▶ _Passage_:

Application domain: | Predicting 3D Protein Structure |
Further specification: | Data sets |
Pointers: | Contact Igor Mozetic Igor.Mozetic@ijs.si |
Data complexity: | |
Data format: | Prolog |
One of the greatest challenges in molecular biology is 3D protein structure prediction from the sequence of aminoacids in a protein chain (primary structure). 3D structure is important for the determination of protein function and can be used to change it (for drugs). So far, the prevailing method for protein structure determination is X-ray diffraction. However, the method is very expensive and time consuming, and sometimes even inapplicable due to problems with protein crystallization. At the moment, there are about 500 proteins for which their 3D high resolution structure is known, but there are more then 50.000 known proteins. A major problem for pharmaceutical and medical sciences is the fact that the number of known proteins grows much faster then the number of proteins with a known 3D structure.
Protein structures can be represented by the following hierarchical scheme:
The goal of the joint work with the end-user National Institute of Chemistry, Ljubljana (dr. Milan Hodoscek) is an application of ILP to a difficult problem of protein structure prediction. From the database which contains about 500 proteins with known structures, the goal is to find general rules valid for protein structures by using ILP methods. These rules will be then used to determine 3D protein structures either from experimental data, or with theoretical methods. In this way we intend to (at least partially) automate a very time consuming process and consequently reduce the time and research costs needed for protein structure prediction.

▶ _Your assignment_:
Write out the protein structure passage from "Protein structures can" to "for protein structure prediction.", swapping "rules" for "patterns".

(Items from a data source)
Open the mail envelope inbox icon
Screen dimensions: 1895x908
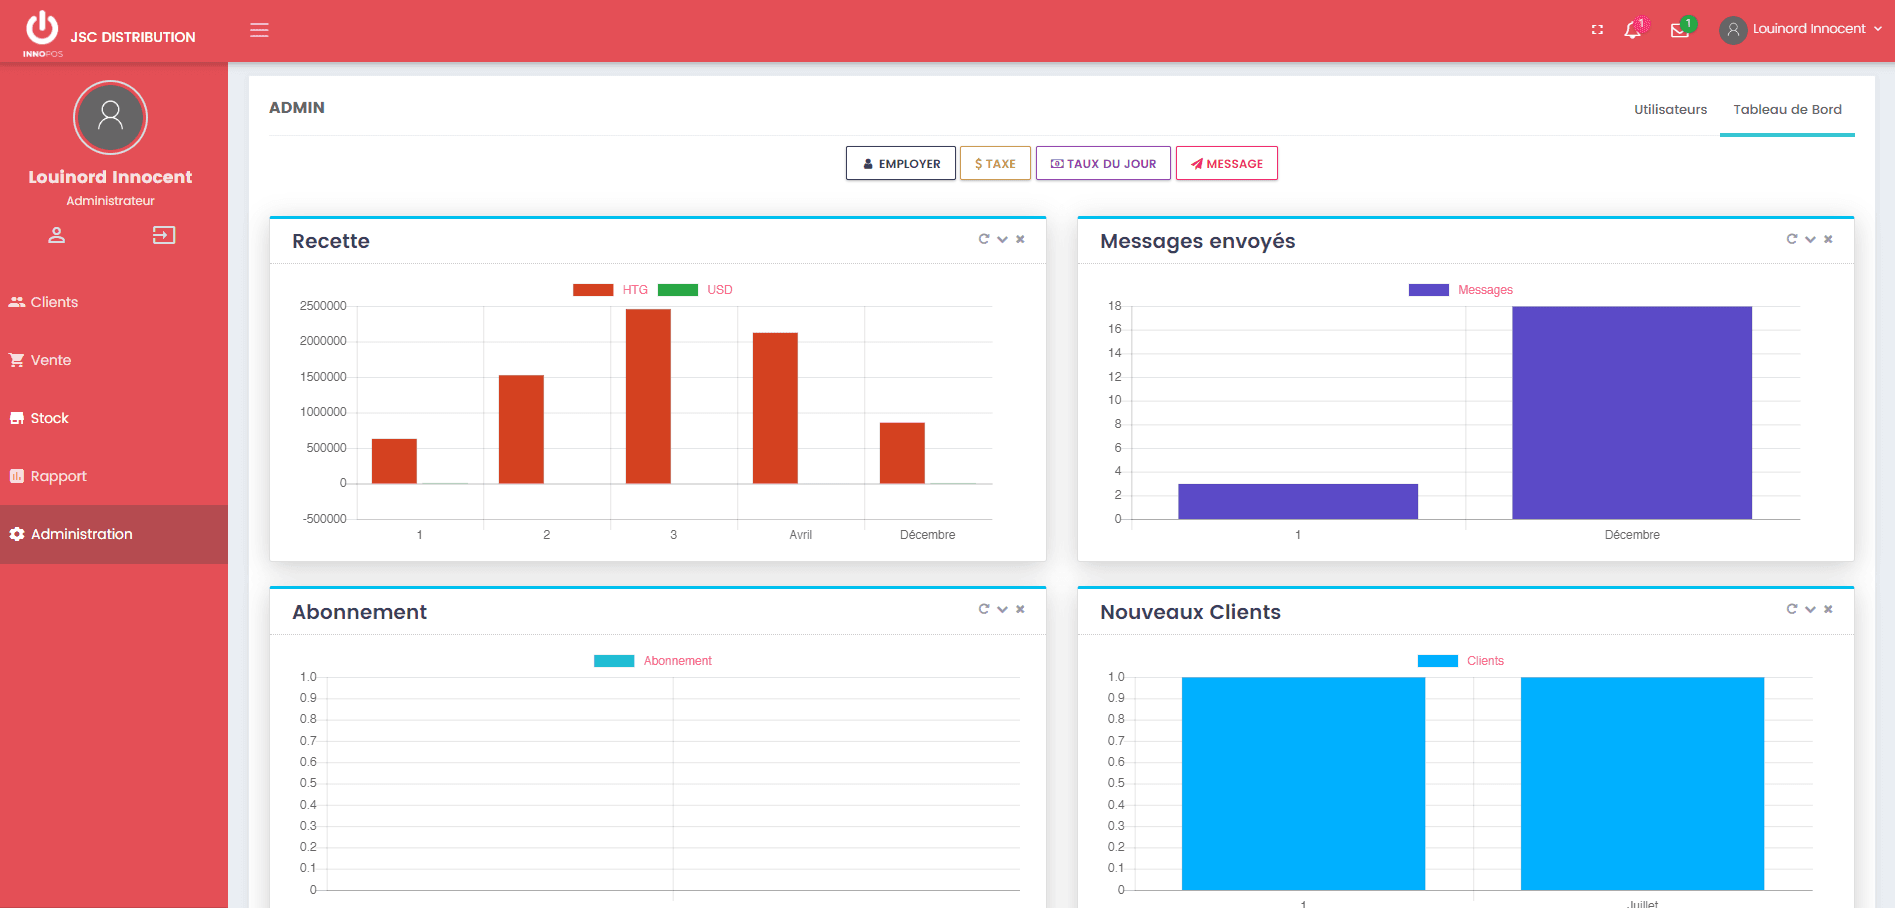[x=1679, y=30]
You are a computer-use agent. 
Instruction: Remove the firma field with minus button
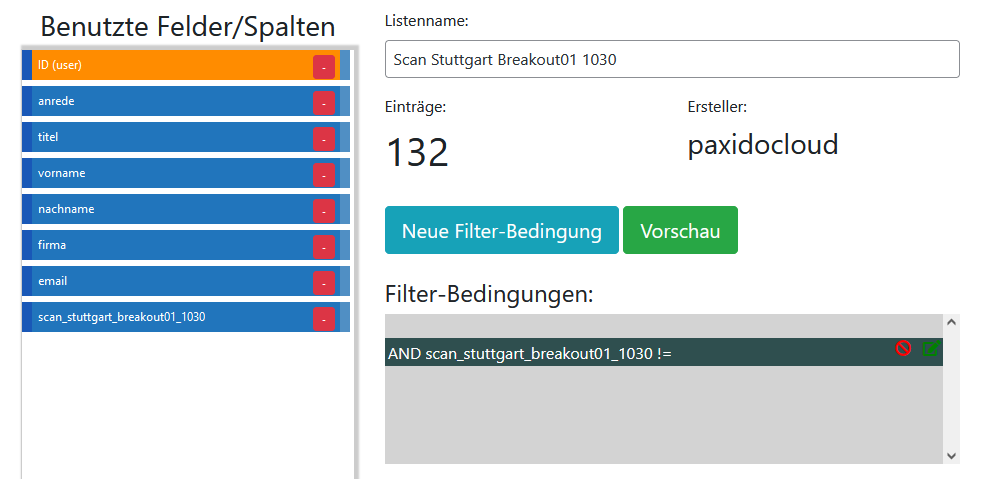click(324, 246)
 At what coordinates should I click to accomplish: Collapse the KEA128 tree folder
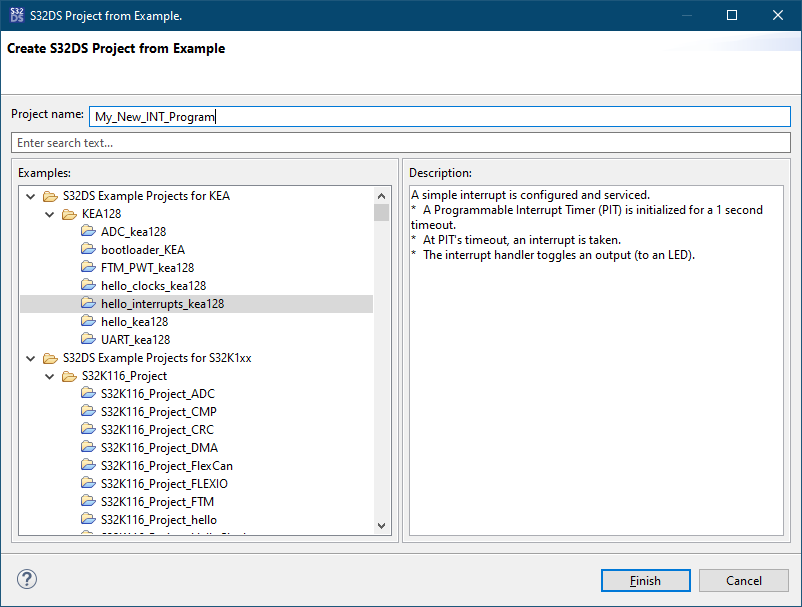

▶ _Exercise output_:
Protein structures can be represented by the following hierarchical scheme:
The goal of the joint work with the end-user National Institute of Chemistry, Ljubljana (dr. Milan Hodoscek) is an application of ILP to a difficult problem of protein structure prediction. From the database which contains about 500 proteins with known structures, the goal is to find general patterns valid for protein structures by using ILP methods. These patterns will be then used to determine 3D protein structures either from experimental data, or with theoretical methods. In this way we intend to (at least partially) automate a very time consuming process and consequently reduce the time and research costs needed for protein structure prediction.